Chekhov's art is allusive, syncretic, rich in ambivalence: his standard practice when rewriting was to excise lines that seemed tautological or overly explicit. Stanislavsky's view of art was more Victorian: he meant it to illustrate, inform, and explain. In addition, Nemirovich-Danchenko emphasised the social purpose of drama. Consequently, a Moscow Art Theatre production treated a play not so much as the imaginative fruits of an individual author's sensibility as a segment of real experience, to be probed in depth. Because Chekhov's plays are grounded in reality and his characters are accretions of closely-observed psychological detail, the Moscow Art Theatre approach yielded successful results, but the success was only partial. Contemporary audiences of intelligentsia were enthralled to see themselves and their malaise reflected with such authenticity, yet Chekhov felt, with some justice, that his reticence, ambiguities, and comic pacing were lost in the process. The Moscow Art Theatre rendered photographically what had been meant as pointillism.
In his director's book for The Seagull, Stanislavsky noted that a laugh offstage coming in the last act after Nina's quotation from Turgenev would be 'a vulgar effect.' But he could not resist it, because it was effective, and so it remained. Stanislavsky's whole approach to directing was to erect signposts to explicit meaning, and translate ambiguity into easily apprehended stage messages. Ultimately the Art Theatre's greatest gift to Chekhov was its insistence on ensemble playing, or in Stanislavsky's words, 'today Hamlet, tomorrow a walk-on'. Since Chekhov's casts are integral units, unstratified into leading characters and comprimario roles, he could be most faithfully performed by a company that devoted as much time to creating an inner life for Ferapont as it would for Vershinin.
This became clear when Chekhov's plays entered the repertory of other theatres. At the State-subsidised Alexandra in St. Petersburg, when the characters began to dance at the Shrovetide party in Three Sisters, Davydov, who played Chebutykin, came downstage centre and performed a Cossack dance as a music-hall turn, to audience applause.1 Such was the custom, even in realistic drama. Under these circumstances, even if the Art Theatre somewhat distorted Chekhov, he was fortunate that it existed to launch his plays in a far less compromised form that they might otherwise have assumed. The Moscow Art Theatre style was copied by provincial theatres, and became the model for producing Chekhov, even in China and Japan.

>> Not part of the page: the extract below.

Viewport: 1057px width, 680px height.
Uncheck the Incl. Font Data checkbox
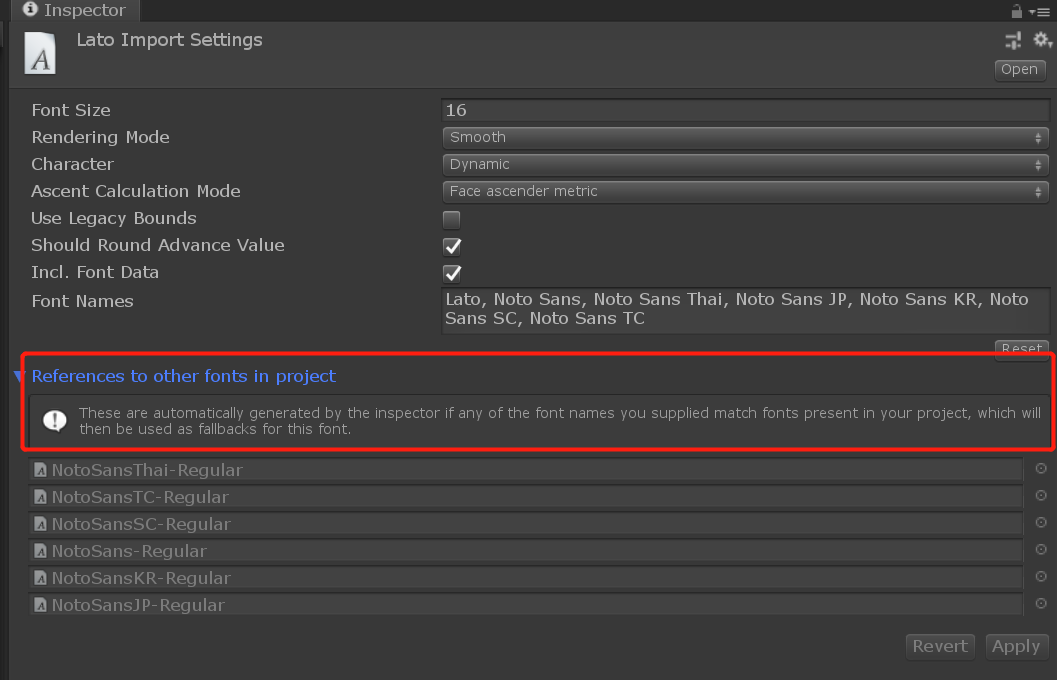coord(451,273)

Chekhov left no school. The poet Aleksandr Blok specifically stated that 'he had no precursors, and his successors do not know how to do anything a la Chekhov'. 'Lyricism is especially prevalent in Chekhov's plays,' he continued, 'but his mysterious gift was not passed on to anyone else, and his innumerable imitators have given us nothing of value.'2 One of those who tried to perpetuate Chekhov's so-called lyricism was Boris Zaytsev, whose The Lanin Estate was put on by a group of students under the leadership of Stanislavsky's favourite disciple Yevgeny Vakhtangov in 1914. Audiences of the eve of Revolution found it an irrelevant threnody.
After the Revolution, Chekhov went out of fashion in Russia, for his plays too were dismissed as irrelevant to Soviet society. Along with the Moscow Art Theatre, they were condemned as relics of an obsolete bourgeois way of life, appealing only to the same ineffectual types that peopled his drama. The leftist poet Mayakovsky, in a prologue to his agit-prop play Mystery-Bouffe, sneered, You go to the theatre and 'You look and see/- Auntie Manyas and Uncle Vanyas flopping on divans./Neither uncles nor aunts interest us, / We can get uncles and aunts at home'.3 Another complaint was that Chekhov was too pessimistic at a time when 'active progressivism' was the byword. By the 1930s, only the vaudevilles and The Cherry Orchard were revived, with Trofimov and Lopakhin exalted as heralds of the Revolution.